Feared drowning of 400 migrants raises alarms in Europe
Feared drowning of 400 migrants raises alarms in Europe
MILAN — The feared drowning of 400 migrants in a shipwreck this week in the Mediterranean Sea — one of the deadliest such tragedies in the last decade — raised alarms Wednesday amid an unprecedented wave of migration toward Europe from Africa and the Middle East.
The U.N. refugee agency expressed shock at the scale of the deaths in Monday’s capsizing and renewed calls on European governments to redouble search and rescue efforts, while the International Organization for Migration maintained that the situation had reached “crisis proportions.”
The Italian Coast Guard rescued some 140 people of the coast of Libya on Monday and recovered nine bodies, but could see immediately from the size of the capsized smuggler’s boat that there had likely been hundreds more on board.
The rescue was made during a five-day surge that saw Italian ships save nearly 10,000 people at sea since Friday — an unprecedented rate in such a short period, according to Cmdr. Filippo Marini, a Coast Guard spokesman. The number is only likely to grow, with summer weather encouraging even more people fleeing poverty and conflict to make the perilous crossing.
Small copter lands on West Lawn of Capitol
WASHINGTON — Police arrested a man who steered his tiny aircraft onto the West Lawn of the U.S. Capitol after flying through restricted airspace around the National Mall Wednesday.
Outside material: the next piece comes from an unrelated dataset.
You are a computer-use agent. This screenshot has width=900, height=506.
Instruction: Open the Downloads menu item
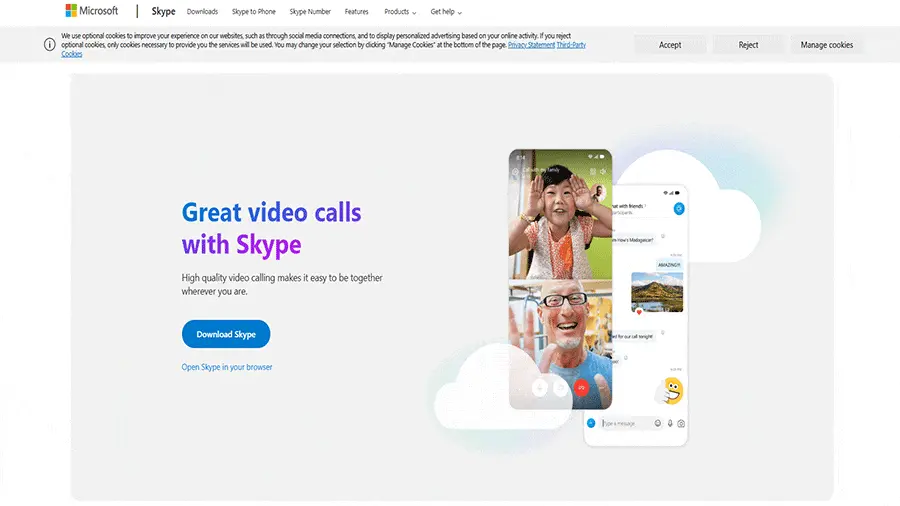tap(202, 12)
One congressional official identified the pilot as Doug Hughes, a Florida Postal Service worker who took responsibility for the stunt on a website where he said he was delivering letters to all 535 members of Congress in order to draw attention to campaign finance corruption.
The Senate aide said Capitol Police knew of the plan shortly before Hughes took off, and said he had previously been interviewed by the U.S. Secret Service. The aide spoke on condition of anonymity to discuss details of the investigation. Capitol Police declined to confirm the man’s identity.
Capitol Police identified the open-air aircraft, which sported the U.S. Postal Service logo and landed about half a city block from the Capitol building, as a “gyrocopter with a single occupant.” About two hours after the device had landed, police announced that a bomb squad had cleared it and nothing hazardous had been found. The authorities then moved it off the Capitol lawn to a secure location.
3,000-pound bullet
TUCSON, Ariz. — Dramatic dash-cam videos of an arrest in Arizona put the public in the driver’s seat as an officer plows his cruiser into a rifle-toting robbery suspect at high speed. Policing experts on Wednesday called the officer’s tactics unconventional and even outrageous, but justified, given the circumstances.
The images police released Tuesday provoked intense responses among tens of thousands of people after they were posted on the Internet, providing a new angle to the national debate over policing.
Prosecutors cleared Marana Police Officer Michael Rapiejko of any wrongdoing after he swerved around another officer who had been cautiously tailing the robbery suspect, then accelerated and rammed into the man’s back on Feb. 19.
The videos show Mario Valencia, 36, cart-wheeling through the air in the instant before the cruiser breaks through a retaining wall, shattering its windshield. Rapiejko, 34, and other officers then jump out from all over, guns drawn, to make sure Valencia stays down.